--- SOURCE DATA Enclosed Below ---

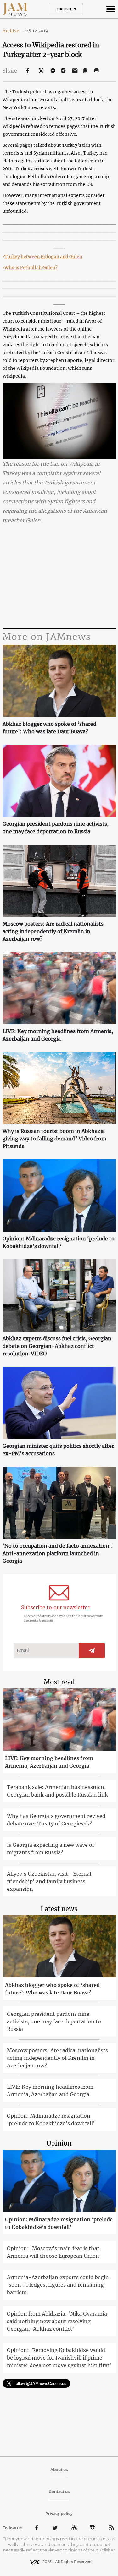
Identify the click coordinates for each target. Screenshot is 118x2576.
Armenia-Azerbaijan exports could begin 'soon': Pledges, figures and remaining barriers (58, 2284)
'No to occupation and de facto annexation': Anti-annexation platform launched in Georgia (58, 1553)
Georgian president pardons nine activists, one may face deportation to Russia (56, 827)
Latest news (59, 1909)
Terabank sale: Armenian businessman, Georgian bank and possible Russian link (57, 1791)
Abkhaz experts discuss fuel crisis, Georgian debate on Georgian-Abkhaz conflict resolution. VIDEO (57, 1346)
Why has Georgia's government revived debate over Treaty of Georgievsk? (56, 1820)
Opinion (59, 2143)
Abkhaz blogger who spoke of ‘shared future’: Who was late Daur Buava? (49, 728)
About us (59, 2469)
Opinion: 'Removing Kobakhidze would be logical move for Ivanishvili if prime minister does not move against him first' (59, 2357)
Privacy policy (59, 2513)
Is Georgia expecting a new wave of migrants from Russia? (50, 1849)
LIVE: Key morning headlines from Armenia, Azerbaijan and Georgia (58, 1035)
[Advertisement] (59, 576)
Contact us (59, 2491)
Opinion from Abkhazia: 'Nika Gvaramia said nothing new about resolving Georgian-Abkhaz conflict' (57, 2321)
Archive (13, 31)
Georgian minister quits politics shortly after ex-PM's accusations (58, 1450)
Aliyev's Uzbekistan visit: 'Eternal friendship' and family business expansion (49, 1881)
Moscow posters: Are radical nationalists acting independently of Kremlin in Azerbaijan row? (53, 931)
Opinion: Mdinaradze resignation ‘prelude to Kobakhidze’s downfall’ (59, 1242)
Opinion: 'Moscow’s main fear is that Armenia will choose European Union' (54, 2252)
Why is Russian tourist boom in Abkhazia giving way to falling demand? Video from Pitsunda (54, 1138)
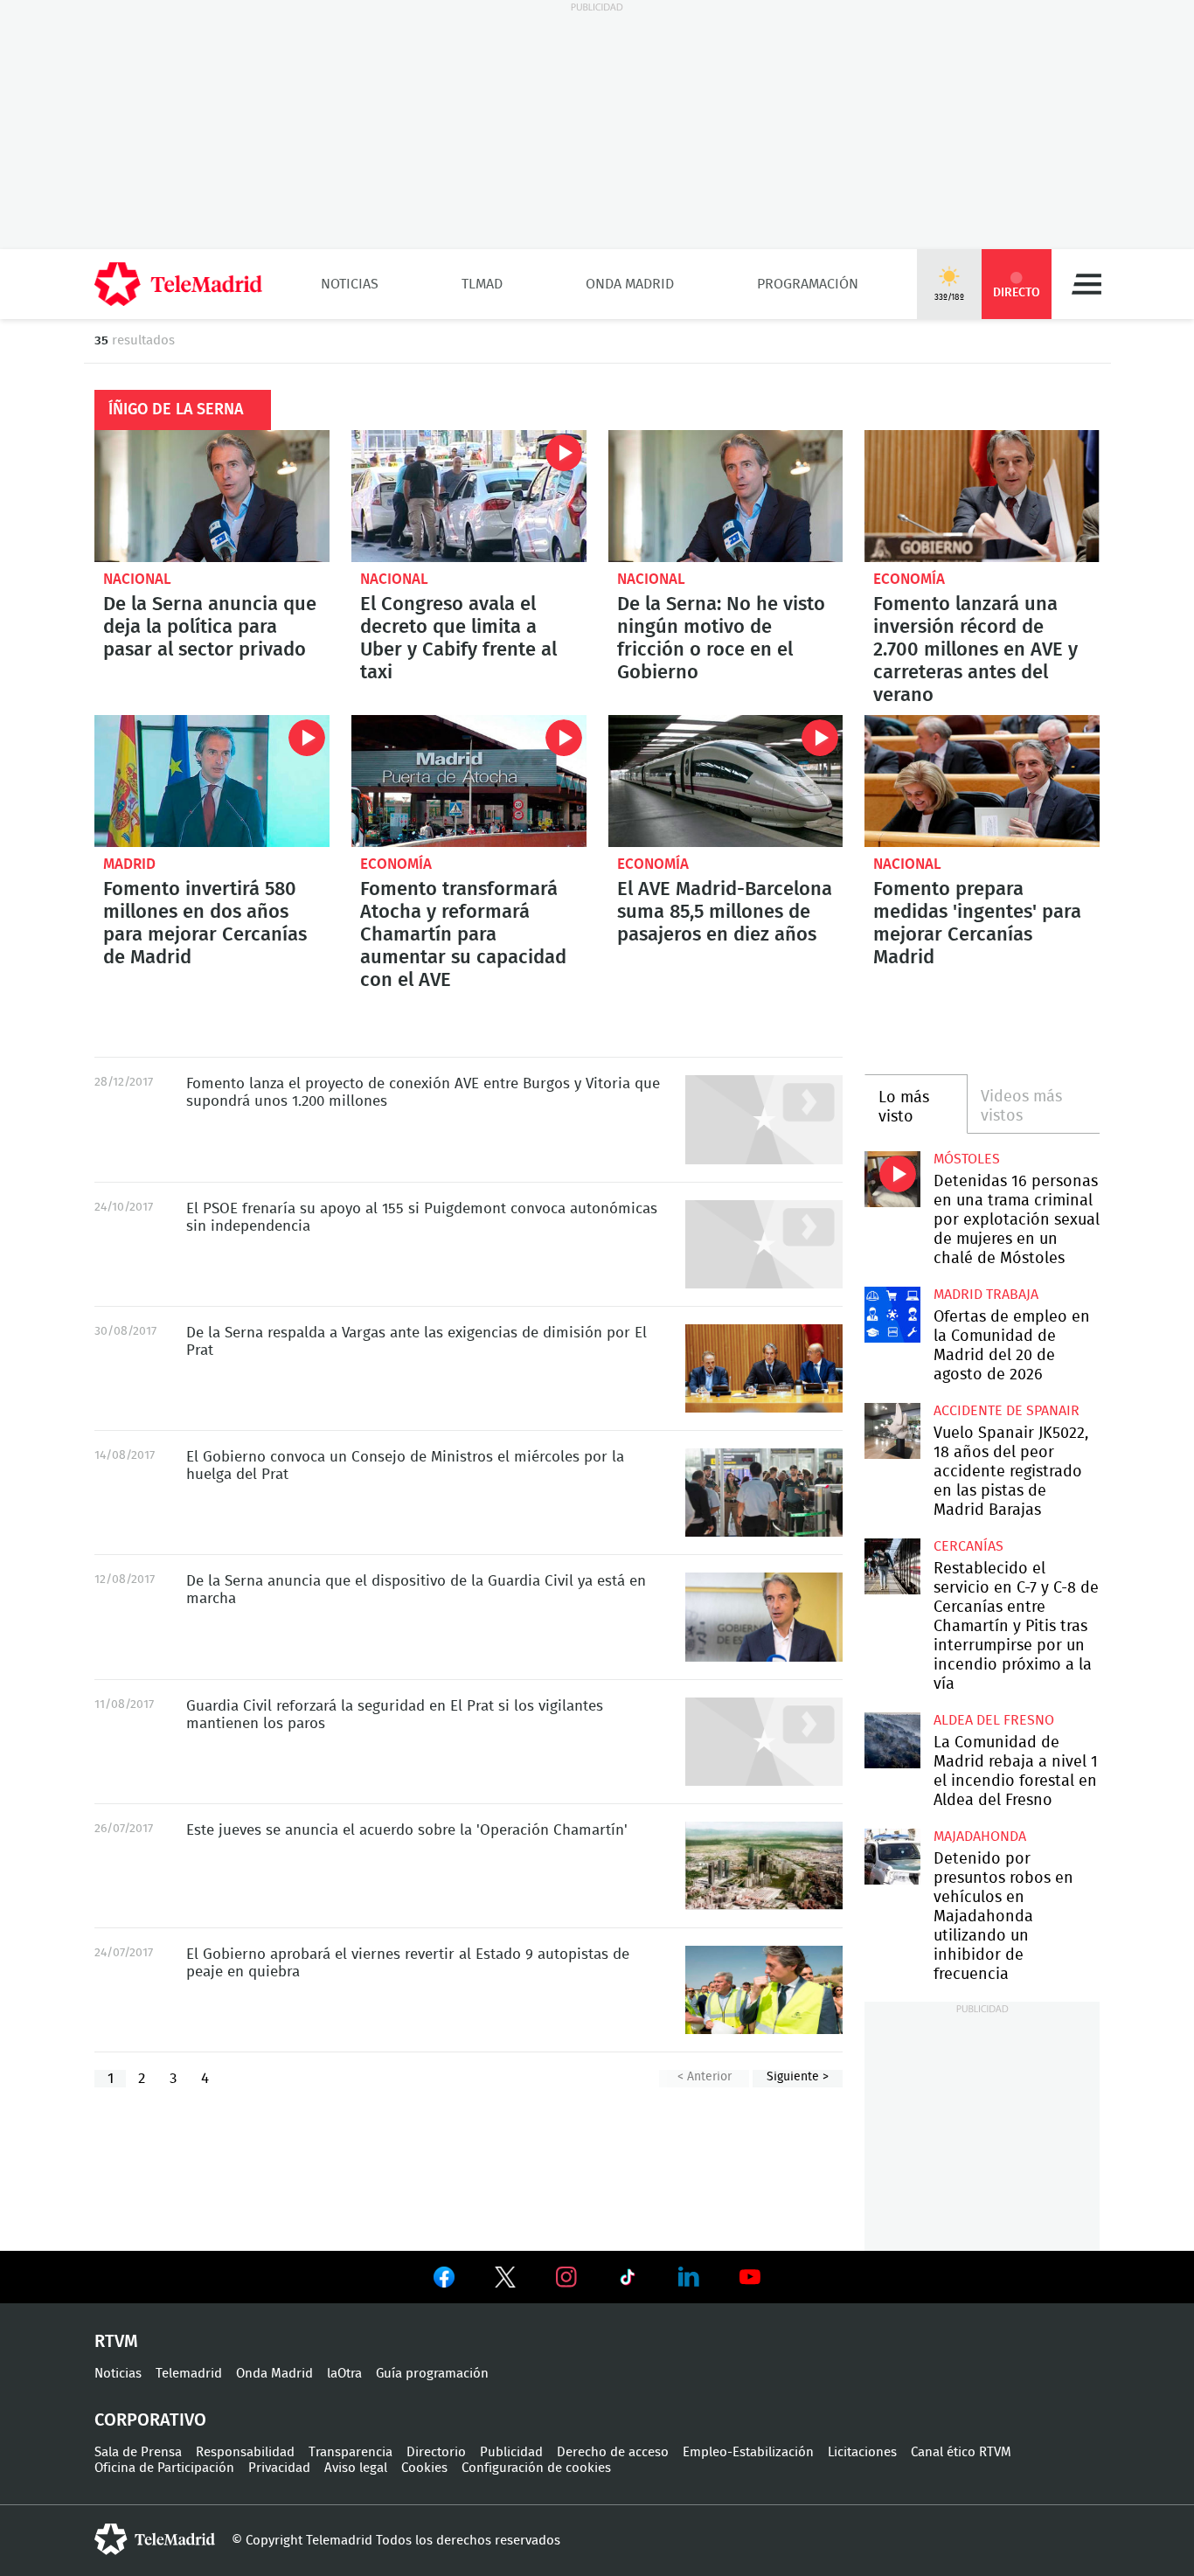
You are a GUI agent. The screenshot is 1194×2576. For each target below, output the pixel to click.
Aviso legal (355, 2468)
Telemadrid (189, 2373)
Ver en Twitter (505, 2281)
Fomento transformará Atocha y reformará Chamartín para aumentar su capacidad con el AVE (469, 781)
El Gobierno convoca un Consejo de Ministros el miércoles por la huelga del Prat (764, 1492)
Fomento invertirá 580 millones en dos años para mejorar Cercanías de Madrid (212, 781)
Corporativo (150, 2420)
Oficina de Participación (164, 2468)
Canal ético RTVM (961, 2452)
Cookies (424, 2468)
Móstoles (967, 1159)
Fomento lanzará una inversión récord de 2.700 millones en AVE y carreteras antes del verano (982, 496)
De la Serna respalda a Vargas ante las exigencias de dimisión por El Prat (764, 1368)
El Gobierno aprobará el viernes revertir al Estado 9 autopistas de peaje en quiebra (764, 1990)
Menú (1086, 284)
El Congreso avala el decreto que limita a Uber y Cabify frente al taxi (469, 496)
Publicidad (511, 2452)
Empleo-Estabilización (748, 2452)
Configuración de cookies (536, 2468)
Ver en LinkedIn (688, 2277)
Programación (807, 284)
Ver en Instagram (566, 2277)
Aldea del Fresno (994, 1720)
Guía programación (432, 2373)
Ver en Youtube (749, 2277)
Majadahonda (980, 1836)
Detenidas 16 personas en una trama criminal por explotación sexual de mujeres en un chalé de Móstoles (892, 1178)
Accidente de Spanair (1006, 1411)
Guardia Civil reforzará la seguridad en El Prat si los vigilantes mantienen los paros (764, 1742)
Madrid (129, 864)
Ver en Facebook (444, 2281)
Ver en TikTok (627, 2281)
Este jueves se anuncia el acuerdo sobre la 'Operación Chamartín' (764, 1866)
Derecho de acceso (613, 2452)
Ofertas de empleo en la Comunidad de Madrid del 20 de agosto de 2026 (892, 1314)
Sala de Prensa (138, 2452)
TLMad (482, 284)
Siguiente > (798, 2077)
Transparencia (350, 2452)
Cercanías (968, 1546)
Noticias (349, 284)
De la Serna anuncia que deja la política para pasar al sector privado (212, 496)
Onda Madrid (630, 284)
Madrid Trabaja (986, 1295)
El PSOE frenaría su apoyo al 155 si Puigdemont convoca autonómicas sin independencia (764, 1244)
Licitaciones (862, 2452)
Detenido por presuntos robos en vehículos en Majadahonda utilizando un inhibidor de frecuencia (892, 1856)
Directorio (436, 2452)
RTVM (116, 2341)
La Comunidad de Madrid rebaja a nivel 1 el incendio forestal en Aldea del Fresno (892, 1739)
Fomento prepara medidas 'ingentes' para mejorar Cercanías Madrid (982, 781)
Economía (909, 579)
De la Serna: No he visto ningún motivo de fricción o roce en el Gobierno (725, 496)
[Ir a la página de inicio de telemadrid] (178, 284)
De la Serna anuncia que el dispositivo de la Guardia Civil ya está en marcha (764, 1617)
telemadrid (154, 2539)
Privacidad (279, 2468)
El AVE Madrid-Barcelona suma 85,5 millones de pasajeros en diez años (725, 781)
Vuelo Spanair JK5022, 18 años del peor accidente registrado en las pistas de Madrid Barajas (892, 1430)
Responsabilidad (245, 2452)
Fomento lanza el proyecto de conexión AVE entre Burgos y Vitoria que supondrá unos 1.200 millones (764, 1119)
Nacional (137, 579)
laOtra (344, 2373)
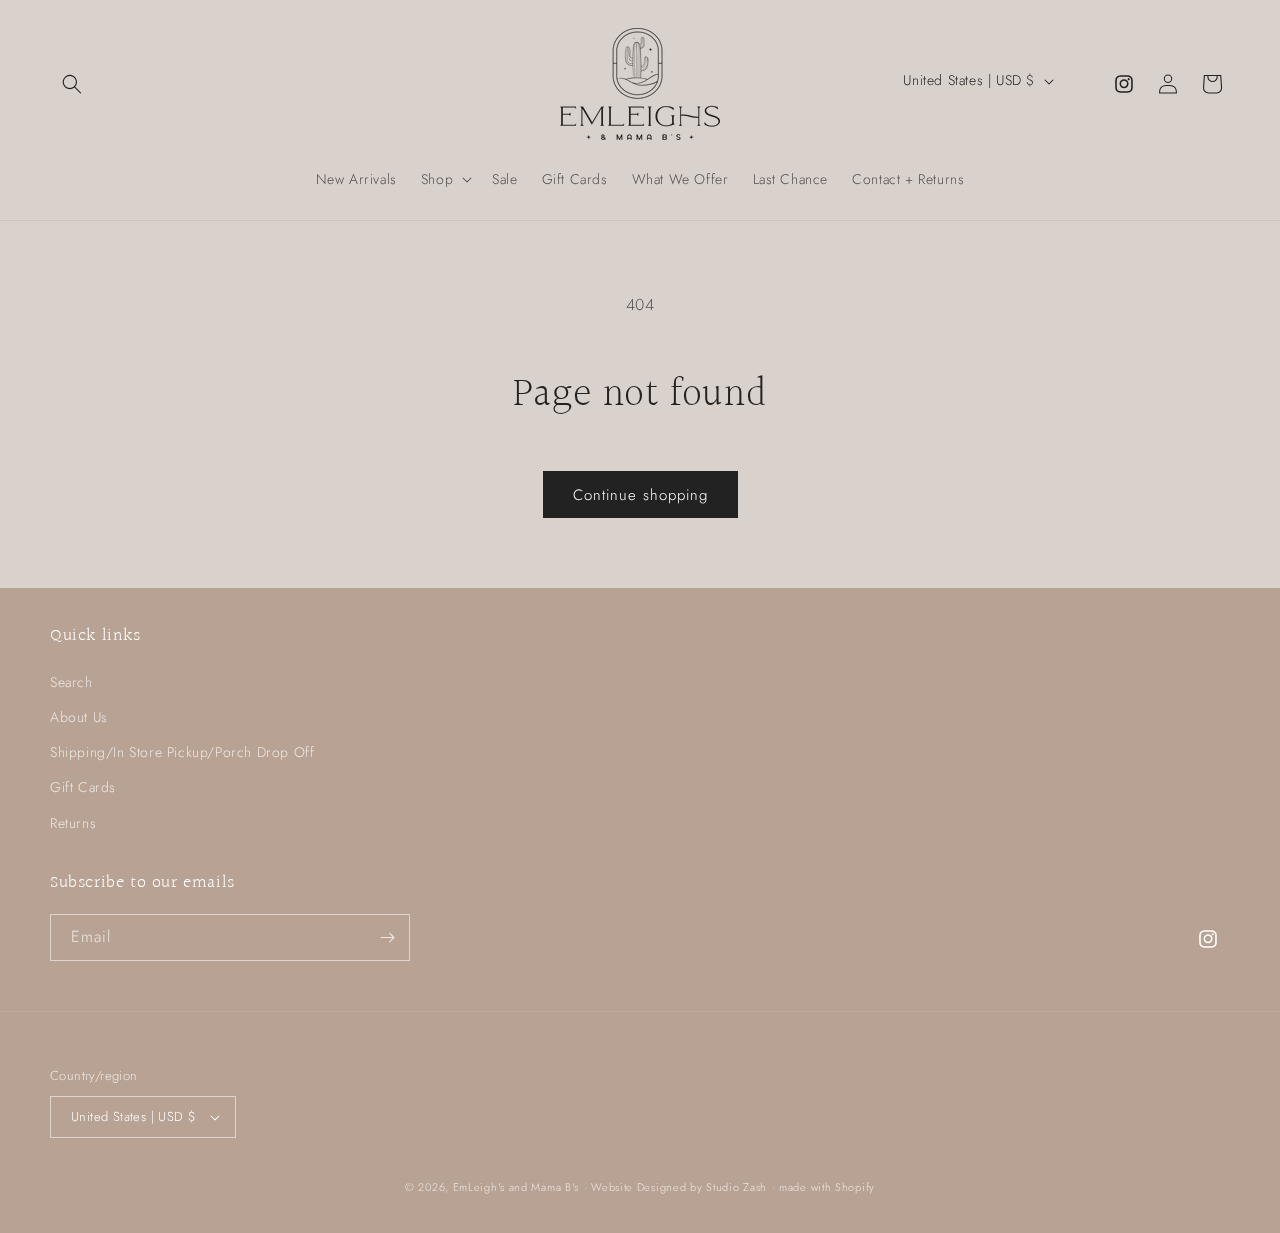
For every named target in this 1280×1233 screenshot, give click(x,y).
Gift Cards (83, 787)
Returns (73, 823)
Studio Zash (736, 1187)
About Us (79, 717)
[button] (72, 84)
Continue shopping (640, 495)
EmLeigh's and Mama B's (516, 1187)
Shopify (855, 1187)
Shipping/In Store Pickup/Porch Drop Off (182, 752)
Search (71, 682)
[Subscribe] (387, 937)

--- End of Enclosed SOURCE DATA ---

**WHAT IS NEEDED**
In the records above, find the line containing "Moscow posters: Are" and output every line from the first through that one, exactly, omitting pictures.

**YOUR RESPONSE**
Identify the click coordinates for each target. Screenshot is 118x2576.
Armenia-Azerbaijan exports could begin 'soon': Pledges, figures and remaining barriers (58, 2284)
'No to occupation and de facto annexation': Anti-annexation platform launched in Georgia (58, 1553)
Georgian president pardons nine activists, one may face deportation to Russia (56, 827)
Latest news (59, 1909)
Terabank sale: Armenian businessman, Georgian bank and possible Russian link (57, 1791)
Abkhaz experts discuss fuel crisis, Georgian debate on Georgian-Abkhaz conflict resolution. VIDEO (57, 1346)
Why has Georgia's government revived debate over Treaty of Georgievsk? (56, 1820)
Opinion (59, 2143)
Abkhaz blogger who spoke of ‘shared future’: Who was late Daur Buava? (49, 728)
About us (59, 2469)
Opinion: 'Removing Kobakhidze would be logical move for Ivanishvili if prime minister does not move against him first' (59, 2357)
Privacy policy (59, 2513)
Is Georgia expecting a new wave of migrants from Russia? (50, 1849)
LIVE: Key morning headlines from Armenia, Azerbaijan and Georgia (58, 1035)
[Advertisement] (59, 576)
Contact us (59, 2491)
Opinion from Abkhazia: 'Nika Gvaramia said nothing new about resolving Georgian-Abkhaz conflict' (57, 2321)
Archive (13, 31)
Georgian minister quits politics shortly after ex-PM's accusations (58, 1450)
Aliyev's Uzbekistan visit: 'Eternal friendship' and family business expansion (49, 1881)
Moscow posters: Are radical nationalists acting independently of Kremlin in Azerbaijan row? (53, 931)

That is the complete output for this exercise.